D. Other Salient Aspects of the At-Risk Modification Plan
i. Uniform Guidelines for Loan Modifications
In connection with the program for at-risk borrowers, the Administration will work with the FDIC, the Federal Housing Administration (the "FHA"), the Federal Housing Finance Agency (the "FHFA") and the federal banking agencies to develop uniform guidelines for sustainable mortgage modifications for all federal agencies and the private market. The guidelines will also include detailed procedures for loss mitigation efforts and identification of borrowers at risk of default. As aforementioned, the Administration expects to announce these guidelines by Wednesday, March 4, 2009.
ii. Financial Stability Plan Recipients
As announced last week, the Treasury Department will require that all Financial Stability Plan recipients participate in the foreclosure mitigation plans, including the new at-risk homeowner modification plan.
iii. Bankruptcy Cramdown Provisions
Importantly, the Plan notes that the Administration will seek careful changes to bankruptcy law regarding individual bankruptcy filings. Under the changes the Administration feels are necessary, when an individual enters personal bankruptcy proceedings, their mortgage loans in excess of the current value of their property would be treated as unsecured debt. This change would allow a bankruptcy judge to develop an affordable plan for the homeowner to continue making payments. The Plan seeks to permit bankruptcy judges to modify mortgages originated in the past few years as a last resort when borrowers have exhausted other options. The Plan states that this "cramdown provision" will apply only to existing mortgages under Fannie Mae and Freddie Mac conforming loan limits.

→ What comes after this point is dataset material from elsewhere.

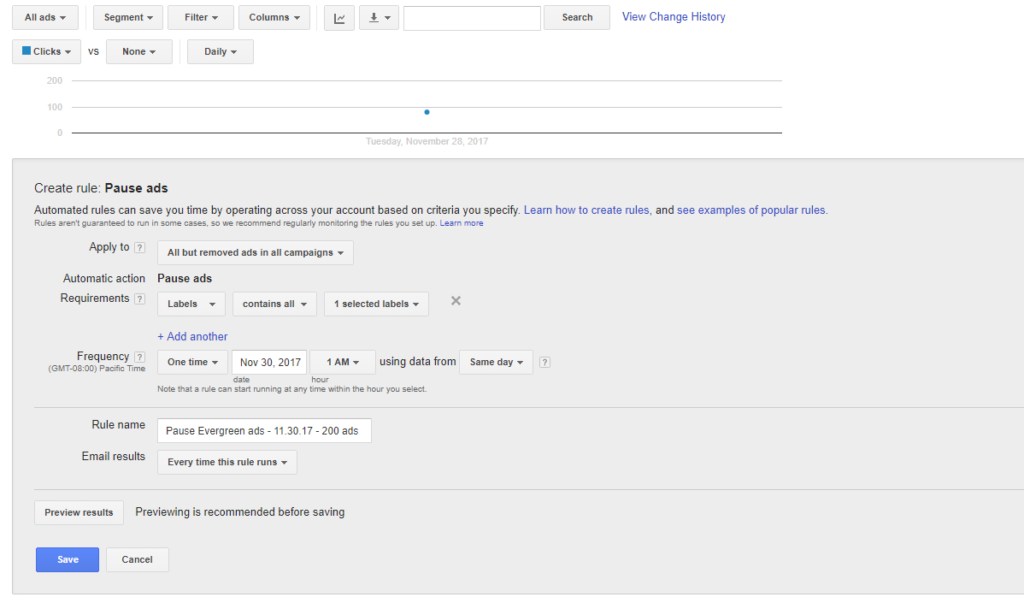Open the Filter menu
Image resolution: width=1024 pixels, height=597 pixels.
click(x=201, y=18)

iv. Oversight and Quarterly Meetings
Loan-level data from modifications made under the Plan will be gathered in order for the government and the private sector to measure success and make necessary changes, where required. To this end, the Treasury Department will meet quarterly with the FDIC, the Federal Reserve, HUD, and the FHFA, to ensure that the program is on track to meeting its goals.
v. HOPE for Homeowners and Local Programs
In order to ensure that more borrowers participate in the Hope for Homeowners Program, the FHA will reduce fees paid by borrowers, increase flexibility for lenders to modify troubled loans, permit borrowers with higher DTIs to qualify, and allow payments to servicers of the existing loans. Also, as part of the recovery act signed by the President, HUD will award $2 billion in competitive Neighborhood Stabilization Program grants for innovative programs that reduce foreclosure. Finally, the recovery act also includes an additional $1.5 billion to provide renter assistance, reducing homelessness and avoiding entry into shelters.
III. Strengthening Fannie Mae and Freddie Mac
The third part of the Plan provides more strength and resources to Fannie Mae and Freddie Mac. The Plan announced that the Treasury Department is increasing its Preferred Stock Purchase Agreements with Fannie Mae and Freddie Mac to $200 billion each from their original level of $100 billion each. The Treasury Department notes that it will also continue to purchase Fannie Mae and Freddie Mac mortgage-backed securities to promote stability and liquidity in the marketplace. Simultaneously, the Treasury will begin increasing the size of the GSEs' retained mortgage portfolios by $50 billion to $900 billion (along with corresponding increases in the allowable debt outstanding). The Administration will work with Fannie Mae and Freddie Mac to support state housing finance agencies in serving homebuyers across the nation on the state level. Finally, the Administration emphasizes that the $200 billion in funding commitments are being made under the Housing and Economic Recovery Act and do not use any money from the Financial Stability Plan or the Emergency Economic Stabilization Act or the TARP programs.